環境負荷の観点
出典: フリー百科事典『ウィキペディア(Wikipedia)』 (2022/04/28 03:56 UTC 版)
蛍光灯が使用する水銀は『環境負荷物質』として、EU域内では、RoHS指令による規制の対象であるが、蛍光灯を代替できる他の技術が確立されていなかったことや、蛍光灯が広く普及していたこと、発光原理上水銀を使用せざるを得ないことを理由として、蛍光灯への使用は許容されている。 しかし、水銀の使用と輸出入を2020年以降規制する、水銀に関する水俣条約 が2017年8月16日に発効、これを受け日本でも廃棄物処理法に新たに水銀含有廃棄物の区分が設けられ、廃棄蛍光ランプも『有害廃棄物』として管理を求められるなど、処分費用の負担が増加することから、産業廃棄物処理業者の中には、廃棄蛍光ランプの受け入れを取りやめたり、追加費用を請求する例が出ている。
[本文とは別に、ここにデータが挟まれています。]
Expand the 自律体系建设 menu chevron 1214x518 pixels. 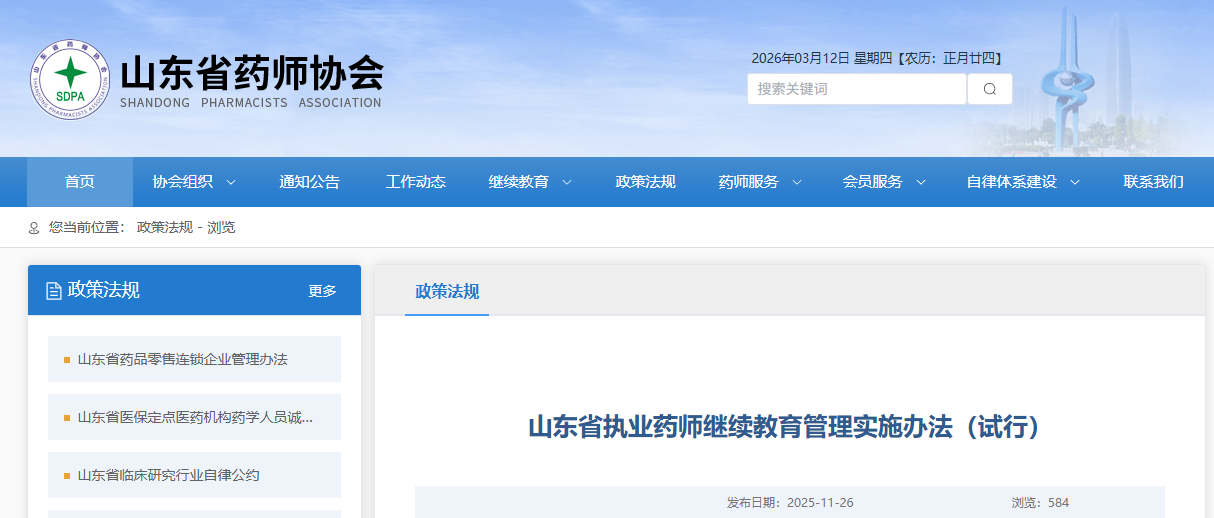pyautogui.click(x=1075, y=182)
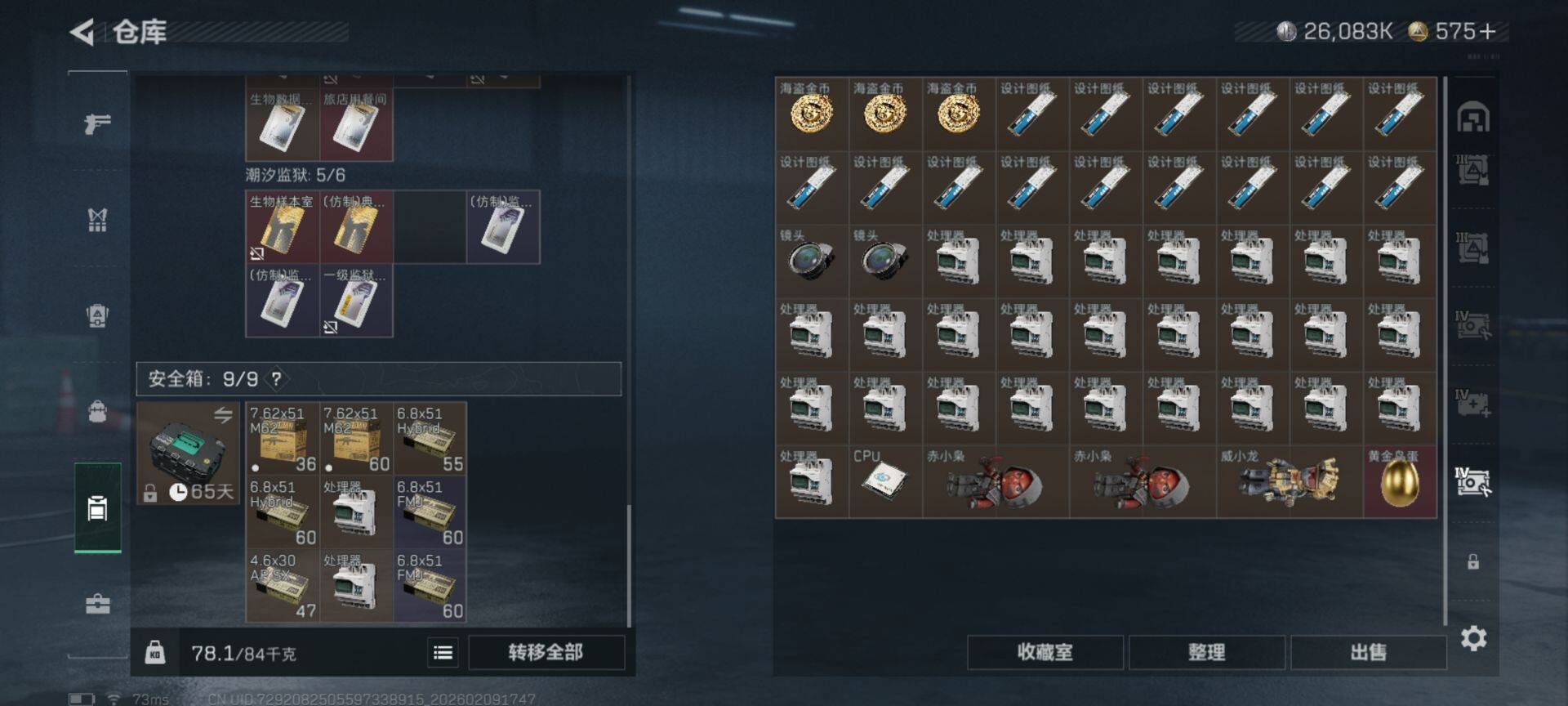1568x706 pixels.
Task: Switch to the first level III storage tab
Action: point(1473,170)
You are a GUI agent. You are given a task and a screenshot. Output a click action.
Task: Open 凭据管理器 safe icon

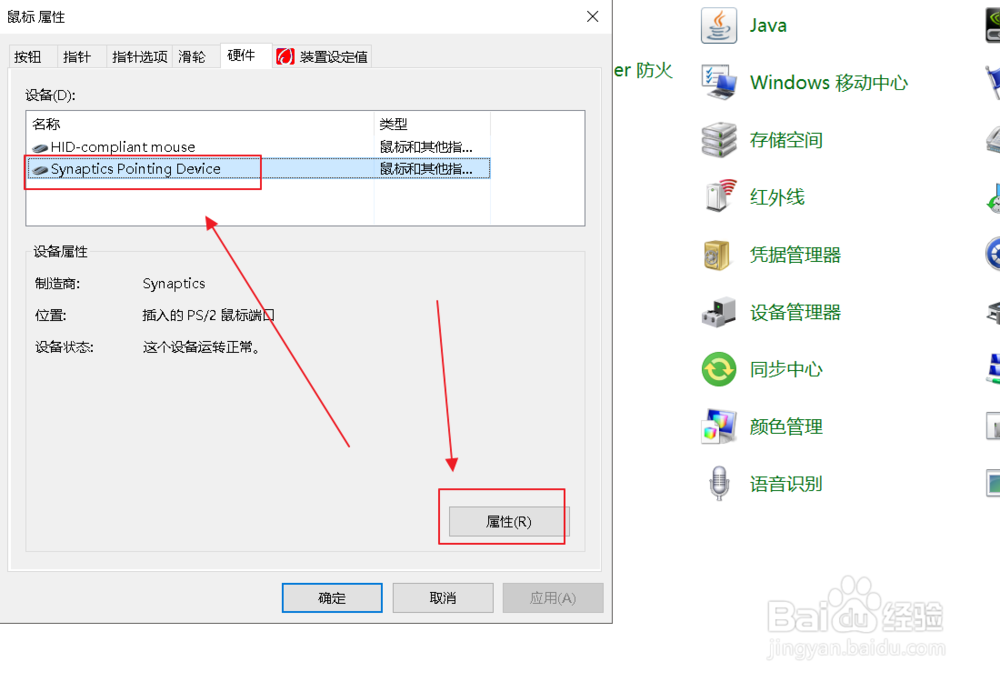pyautogui.click(x=719, y=255)
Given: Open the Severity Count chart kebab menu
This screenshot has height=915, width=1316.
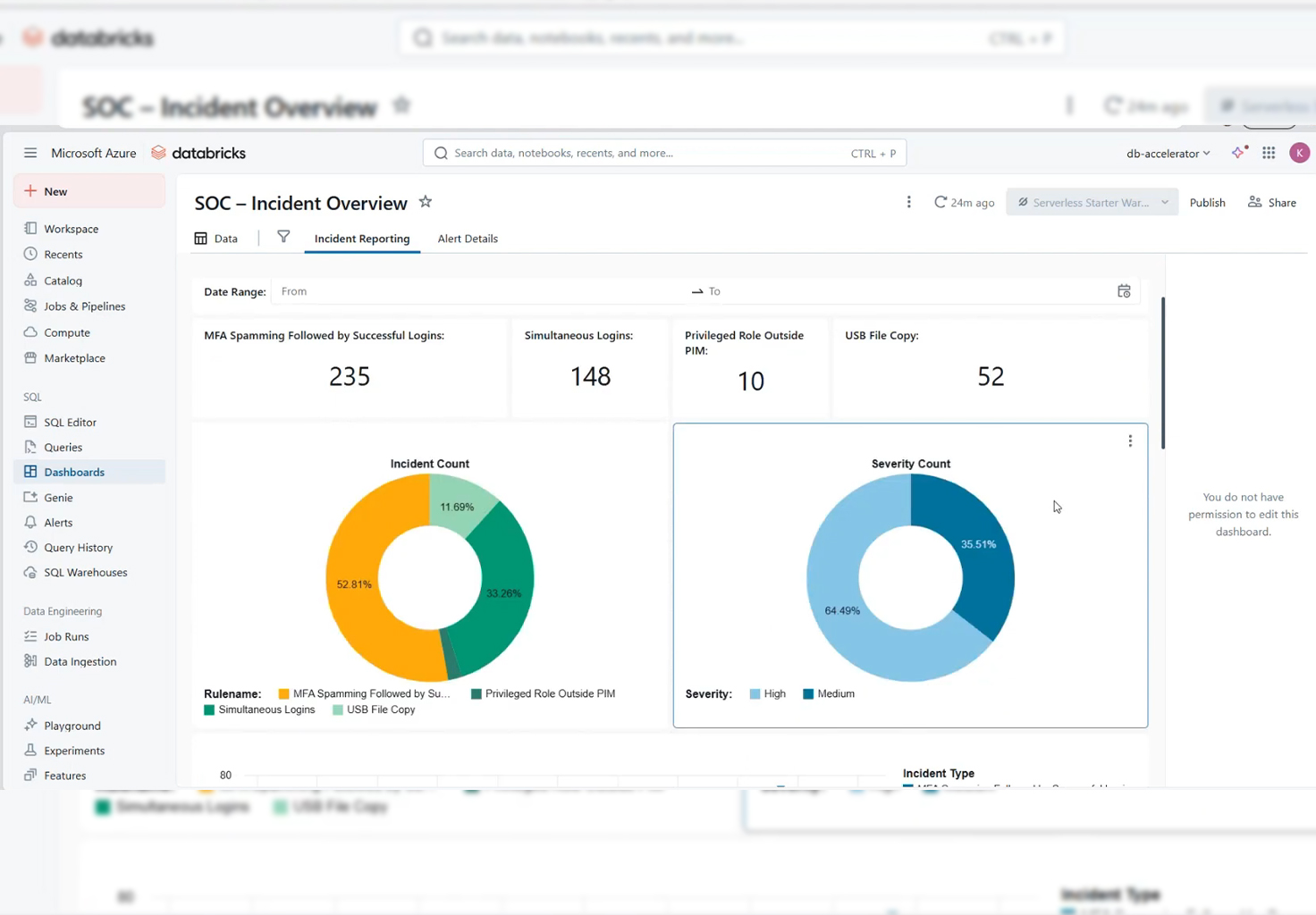Looking at the screenshot, I should click(x=1130, y=441).
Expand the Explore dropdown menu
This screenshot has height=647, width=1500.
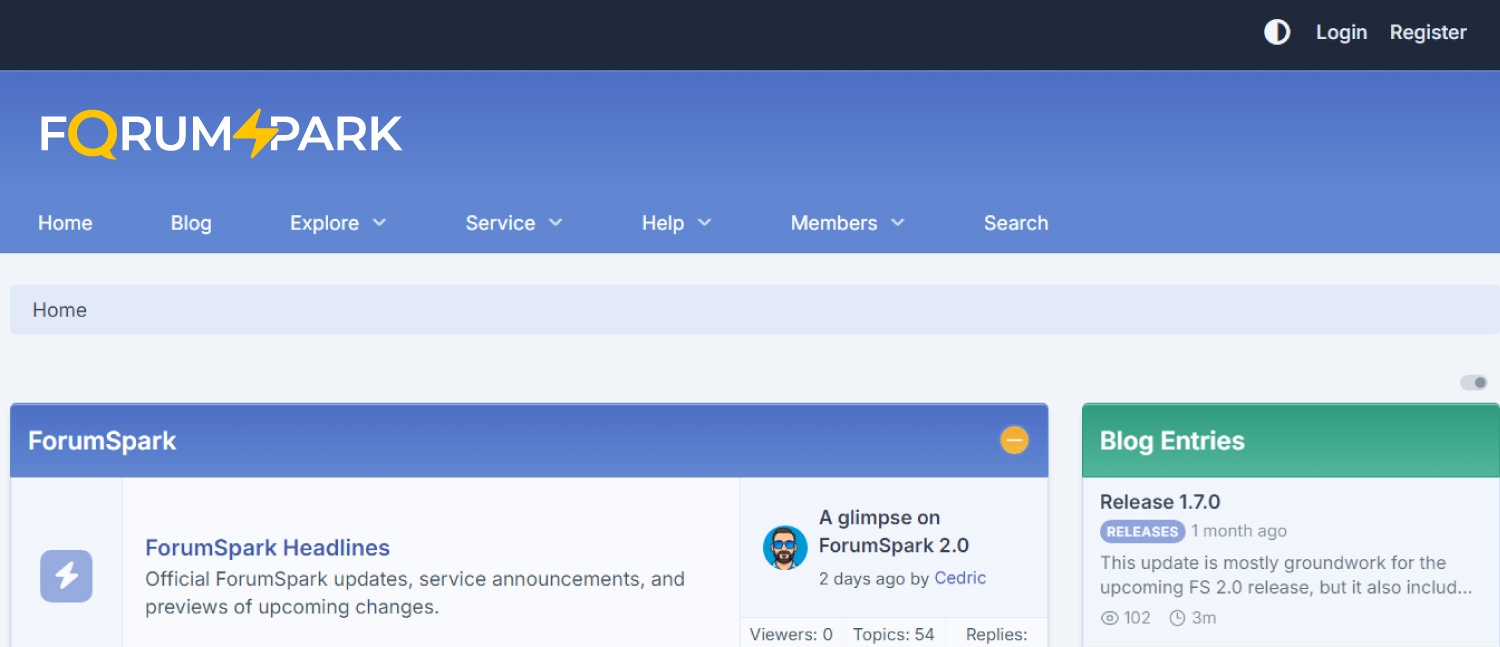pos(338,223)
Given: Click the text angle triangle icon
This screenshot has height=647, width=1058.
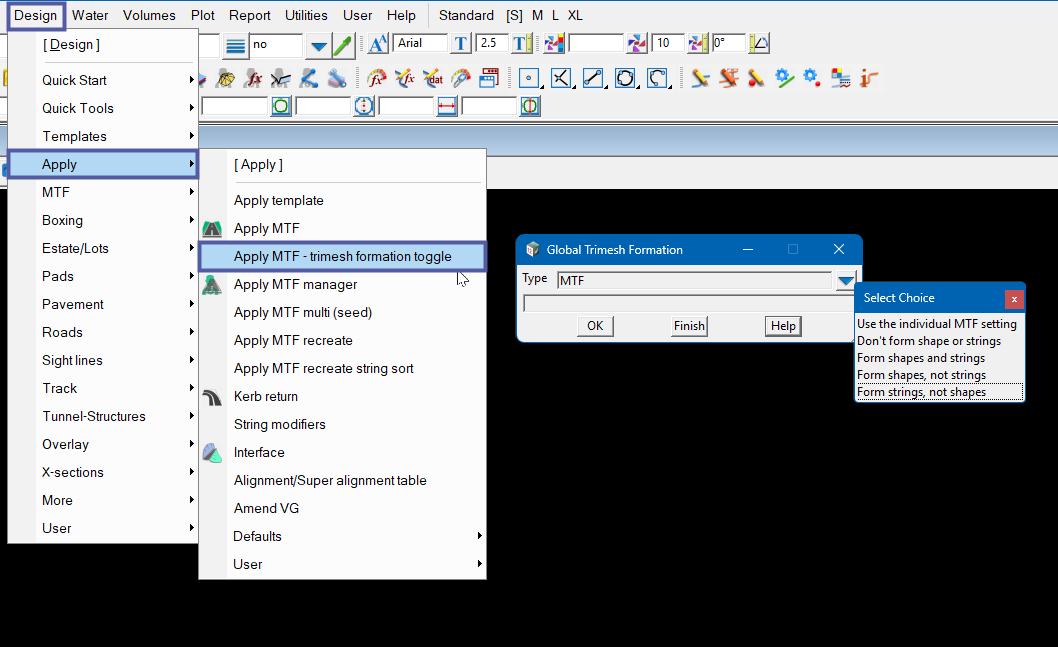Looking at the screenshot, I should click(760, 44).
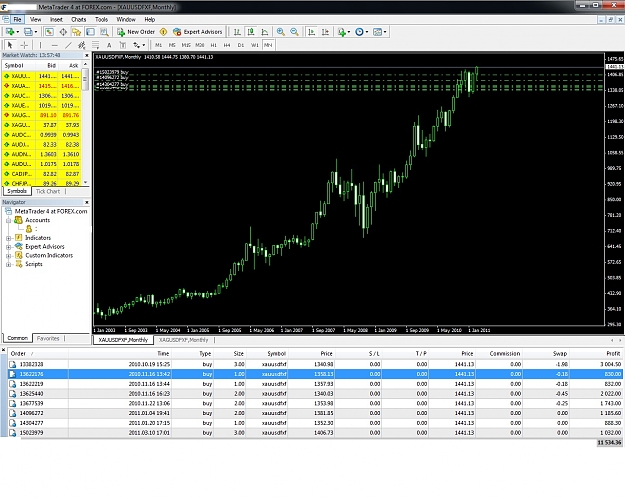Toggle the Expert Advisors button
Image resolution: width=625 pixels, height=500 pixels.
coord(198,32)
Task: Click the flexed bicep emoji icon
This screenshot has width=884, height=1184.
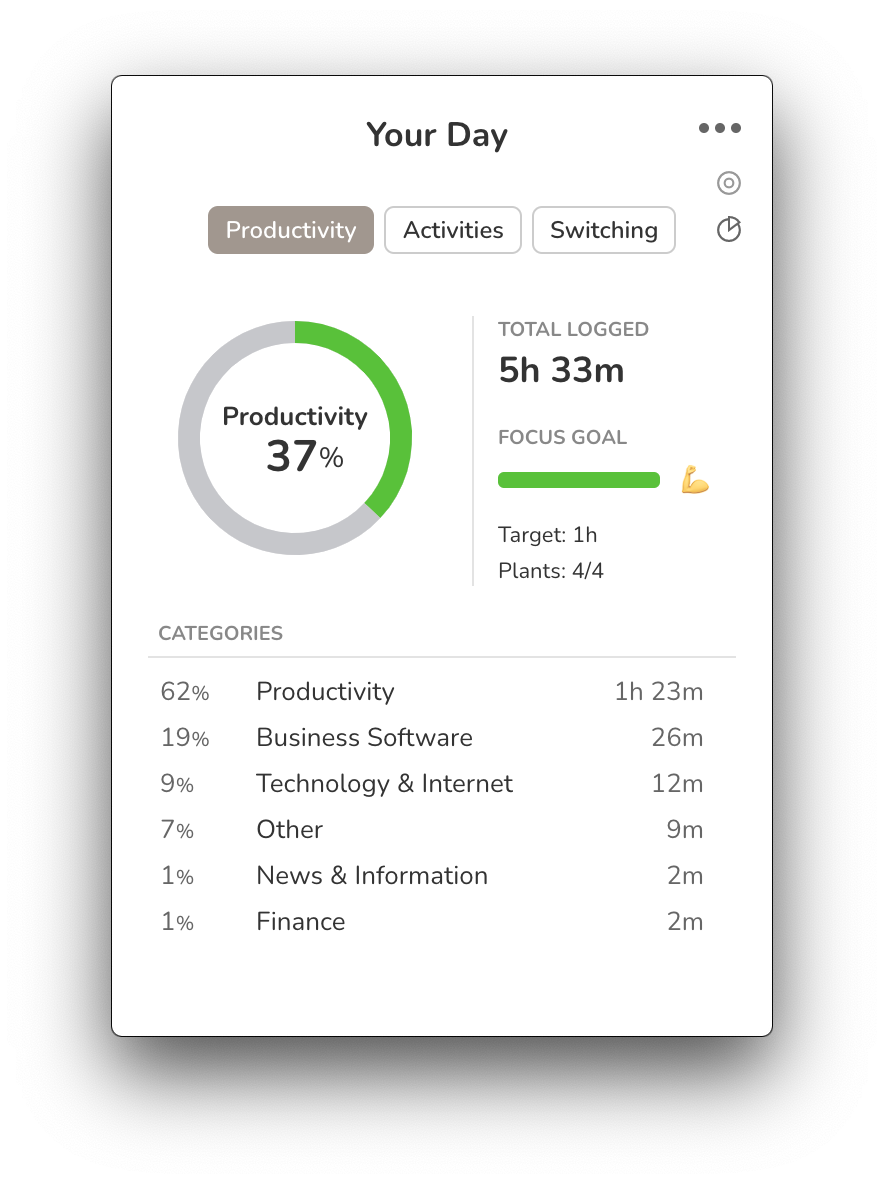Action: (x=695, y=480)
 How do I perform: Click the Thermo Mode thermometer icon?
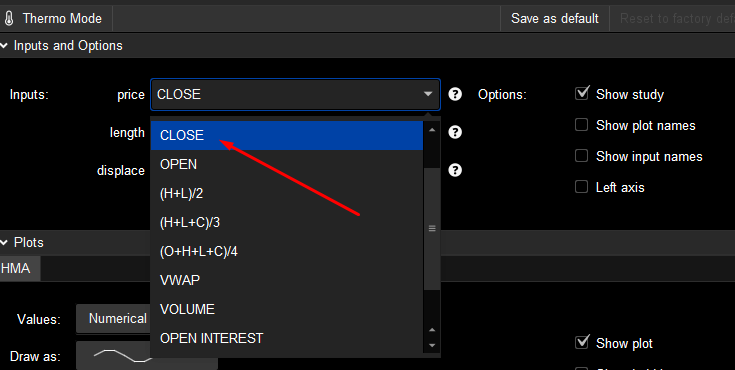tap(8, 19)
家庭から排出される廃棄蛍光ランプを無料回収していた量販店も、東急ハンズなど一部は有料回収に切り替えている。 蛍光灯を代替する技術として、LED照明も既に実用化されていることから、日本においては、新築のオフィスビルなどでは全館LED照明を採用する事例も増えている。家庭向けにも蛍光灯照明器具の製造・販売を終息するメーカーが相次いでおり、蛍光灯の使用は淘汰される方向へと情勢が大きく変化している。 なお、いわゆるレトロフィットの一種として蛍光灯器具に装着可能なLED管も存在するが、電球型蛍光管からの事実上の発展型である電球型LEDとは異なり、装着にあたって安定器をバイパスする工事を要するものや、スターター式のみ工事不要としているもの、完全工事不要のものなどが製品によりまちまちだったり、LED管自体も元来からのLED器具に装着するものと互換性がない等(元来からのLED器具に装着するものは蛍光灯器具に装着できないよう口金が片方異なる)で電球型LEDほどは普及しているとは言い難い。そもそもが直流駆動であったり、交流でも商用電源とは互換性のない高周波駆動であったりする車内照明用途では管自体の破損対策等もあり器具ごと交換するのが一般的となっている。